Lutherische Glaubenstradition und Aufgaben von kirchlichen Führungspersonen von heute
(LWI) – Im Rahmen seines Programms zur Entwicklung von Führungskompetenzen lädt der Lutherische Weltbund (LWB) jedes Jahr neu gewählte Kirchenleitende zu einer Klausurtagung (RoNEL) in Genf und Wittenberg, Deutschland, ein. Im November 2023 haben an dieser neuntägigen Veranstaltung 14 bischöfliche Personen und Kirchenpräsidentinnen und Kirchenpräsidenten teilgenommen.
Unter der Überschrift „Führungsverantwortung und das bischöfliche Amt in der LWB-Kirchengemeinschaft“ haben sie sich gegenseitig von ihrem Weg in die neue Führungsposition berichtet, sich über verschiedene Aspekte der Arbeit des LWB informiert und einander durch tägliche Andachten und Gottesdienste bei ihrer spirituellen Erneuerung begleitet.
Während ihres Aufenthalts im LWB-Zentrum Wittenberg hat Bischof Emeritus Frank Otfried July, Evangelische Landeskirche in Württemberg, Deutschland, ihnen von seinen Erkenntnissen und Erfahrungen aus 17 Dienstjahren als Bischof berichtet.

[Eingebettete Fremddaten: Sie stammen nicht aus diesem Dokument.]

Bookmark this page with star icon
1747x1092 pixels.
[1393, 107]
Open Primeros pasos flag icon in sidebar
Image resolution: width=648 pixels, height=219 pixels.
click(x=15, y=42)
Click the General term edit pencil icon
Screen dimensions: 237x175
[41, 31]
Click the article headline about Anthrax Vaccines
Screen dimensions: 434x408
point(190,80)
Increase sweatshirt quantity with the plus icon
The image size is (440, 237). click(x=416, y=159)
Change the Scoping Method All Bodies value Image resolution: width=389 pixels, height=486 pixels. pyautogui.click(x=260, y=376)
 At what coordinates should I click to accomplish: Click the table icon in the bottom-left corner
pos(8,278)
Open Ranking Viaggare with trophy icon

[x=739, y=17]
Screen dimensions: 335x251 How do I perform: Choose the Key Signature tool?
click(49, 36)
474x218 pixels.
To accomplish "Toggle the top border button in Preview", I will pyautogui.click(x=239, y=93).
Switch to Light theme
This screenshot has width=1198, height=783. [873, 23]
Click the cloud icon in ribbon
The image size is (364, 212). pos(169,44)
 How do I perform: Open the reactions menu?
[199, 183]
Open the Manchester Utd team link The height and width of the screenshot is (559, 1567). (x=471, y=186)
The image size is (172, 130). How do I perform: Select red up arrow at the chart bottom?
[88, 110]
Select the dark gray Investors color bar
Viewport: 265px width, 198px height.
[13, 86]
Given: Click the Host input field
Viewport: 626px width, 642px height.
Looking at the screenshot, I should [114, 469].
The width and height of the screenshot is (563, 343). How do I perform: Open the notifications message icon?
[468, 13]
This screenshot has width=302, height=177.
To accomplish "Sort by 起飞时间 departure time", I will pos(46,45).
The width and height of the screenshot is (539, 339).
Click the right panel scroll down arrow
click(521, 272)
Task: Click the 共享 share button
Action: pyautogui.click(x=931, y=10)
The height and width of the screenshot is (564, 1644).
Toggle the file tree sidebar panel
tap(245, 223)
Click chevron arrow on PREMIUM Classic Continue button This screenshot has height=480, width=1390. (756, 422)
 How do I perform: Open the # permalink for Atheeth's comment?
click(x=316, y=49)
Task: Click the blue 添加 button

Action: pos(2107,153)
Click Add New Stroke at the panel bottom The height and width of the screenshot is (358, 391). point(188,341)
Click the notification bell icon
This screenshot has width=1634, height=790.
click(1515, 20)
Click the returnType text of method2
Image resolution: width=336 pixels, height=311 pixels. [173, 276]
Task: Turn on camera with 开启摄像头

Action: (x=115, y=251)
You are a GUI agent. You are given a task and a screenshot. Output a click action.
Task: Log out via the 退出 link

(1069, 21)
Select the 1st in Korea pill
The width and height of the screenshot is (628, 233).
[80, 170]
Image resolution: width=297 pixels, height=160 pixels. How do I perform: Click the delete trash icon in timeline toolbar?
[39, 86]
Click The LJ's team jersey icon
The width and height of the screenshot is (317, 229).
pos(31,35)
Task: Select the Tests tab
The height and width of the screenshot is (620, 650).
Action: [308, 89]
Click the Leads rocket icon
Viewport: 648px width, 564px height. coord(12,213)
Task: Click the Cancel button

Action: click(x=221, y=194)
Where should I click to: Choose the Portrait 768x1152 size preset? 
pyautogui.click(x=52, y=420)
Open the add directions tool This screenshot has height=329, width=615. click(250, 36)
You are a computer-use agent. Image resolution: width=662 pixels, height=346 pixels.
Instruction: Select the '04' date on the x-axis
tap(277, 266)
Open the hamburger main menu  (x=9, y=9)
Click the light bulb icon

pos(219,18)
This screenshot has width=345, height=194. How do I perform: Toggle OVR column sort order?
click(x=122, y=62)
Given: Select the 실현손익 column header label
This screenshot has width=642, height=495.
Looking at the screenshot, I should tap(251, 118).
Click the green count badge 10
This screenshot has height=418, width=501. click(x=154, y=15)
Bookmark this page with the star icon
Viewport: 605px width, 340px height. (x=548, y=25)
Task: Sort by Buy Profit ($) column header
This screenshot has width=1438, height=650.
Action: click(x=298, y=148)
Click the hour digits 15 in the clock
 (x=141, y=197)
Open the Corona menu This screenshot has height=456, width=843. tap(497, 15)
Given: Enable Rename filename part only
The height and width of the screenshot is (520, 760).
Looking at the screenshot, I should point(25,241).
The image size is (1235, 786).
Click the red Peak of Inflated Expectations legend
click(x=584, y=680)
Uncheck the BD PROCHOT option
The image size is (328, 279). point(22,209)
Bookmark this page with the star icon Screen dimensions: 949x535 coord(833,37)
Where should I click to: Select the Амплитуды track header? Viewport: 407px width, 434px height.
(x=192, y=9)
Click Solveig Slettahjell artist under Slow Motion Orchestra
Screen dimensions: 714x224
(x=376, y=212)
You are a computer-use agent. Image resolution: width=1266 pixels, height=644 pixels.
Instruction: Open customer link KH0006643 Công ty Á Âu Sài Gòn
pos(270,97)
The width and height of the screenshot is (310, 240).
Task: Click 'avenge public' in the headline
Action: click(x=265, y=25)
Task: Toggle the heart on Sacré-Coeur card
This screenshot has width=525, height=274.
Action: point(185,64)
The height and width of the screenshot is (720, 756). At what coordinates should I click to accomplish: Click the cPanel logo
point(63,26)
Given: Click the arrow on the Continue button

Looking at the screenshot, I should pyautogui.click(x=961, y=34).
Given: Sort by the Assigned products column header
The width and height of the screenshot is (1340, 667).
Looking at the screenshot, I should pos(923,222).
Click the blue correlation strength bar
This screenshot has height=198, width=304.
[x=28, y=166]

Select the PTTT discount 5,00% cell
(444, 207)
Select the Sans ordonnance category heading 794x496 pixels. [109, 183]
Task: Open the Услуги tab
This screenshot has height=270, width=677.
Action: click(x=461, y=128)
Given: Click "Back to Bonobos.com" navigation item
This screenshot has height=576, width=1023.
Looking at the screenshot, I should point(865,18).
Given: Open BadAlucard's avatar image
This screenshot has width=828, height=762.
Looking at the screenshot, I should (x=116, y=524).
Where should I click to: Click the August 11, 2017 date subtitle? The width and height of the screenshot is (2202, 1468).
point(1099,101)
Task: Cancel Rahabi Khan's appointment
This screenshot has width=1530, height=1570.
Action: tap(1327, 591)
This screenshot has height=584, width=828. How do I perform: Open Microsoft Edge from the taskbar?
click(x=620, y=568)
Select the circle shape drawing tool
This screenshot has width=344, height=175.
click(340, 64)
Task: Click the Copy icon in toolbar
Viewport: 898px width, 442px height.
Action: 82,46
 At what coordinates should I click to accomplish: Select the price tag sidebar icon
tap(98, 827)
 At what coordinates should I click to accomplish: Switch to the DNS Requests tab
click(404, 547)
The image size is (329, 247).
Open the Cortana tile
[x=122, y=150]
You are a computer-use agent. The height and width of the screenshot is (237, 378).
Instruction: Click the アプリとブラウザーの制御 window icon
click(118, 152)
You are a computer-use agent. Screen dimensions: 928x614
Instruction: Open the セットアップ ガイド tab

July erklärte, in ein bischöfliches Amt gewählt zu werden, „ist ein Vertrauensbeweis der Wahlgremien oder Synoden; es ist Maßstab für die Erwartungen an die jeweilige bischöfliche Person, es ist eine innere spirituelle und eine theologische Herausforderung für alle, die sich dieser Aufgabe stellen – wie Sie alle jetzt. Die Bitte um Wegweisung durch Gott ist hier ganz besonders wichtig.“
Pfarrerin Cheryl M. Peterson, Studiendekanin am Wartburg Theological Seminary in den USA, sprach über das bischöfliche Amt in der lutherischen Glaubenstradition und erklärte, der griechische Begriff episkopos bedeute „Beschützer“ oder „Aufseher“. Dem Reformator Martin Luther zufolge solle eine bischöfliche Person gewählt werden, um „Diener, Funktionär, Verwalter und Hüter des Evangeliums und der Sakramente“ zu sein.
Im Laufe der Reformation habe Luther verschiedene Schriften über den bischöflichen Dienst und das bischöfliche Amt verfasst. „Es ist hilfreich, die wichtige Unterscheidung im Hinterkopf zu behalten, die die lutherischen Reformatoren zwischen territorialer oder politischer Aufsicht und Kontrolle und spiritueller Aufsicht gemacht haben“, betonte Peterson. „Es gefiel ihnen nicht, dass Bischöfe politische Macht in der weltlichen Sphäre hatten, vielmehr wollten sie Bischöfe, die ihr spirituelles episcopé ernster nehmen würden.“
Sich der Herausforderung der kirchlichen Einheit stellen
July berichtete aus seinem Kontext einer Landeskirche der heutigen Zeit in Südwestdeutschland von fünf Arbeitsbereichen, denen er in seiner Amtszeit als Bischof besondere Aufmerksamkeit geschenkt habe: öffentliche Seelsorge, Außenvertretung der Kirche, Führungsverantwortung und Kirchenverwaltung, ökumenische Zusammenarbeit und das Einheitsamt.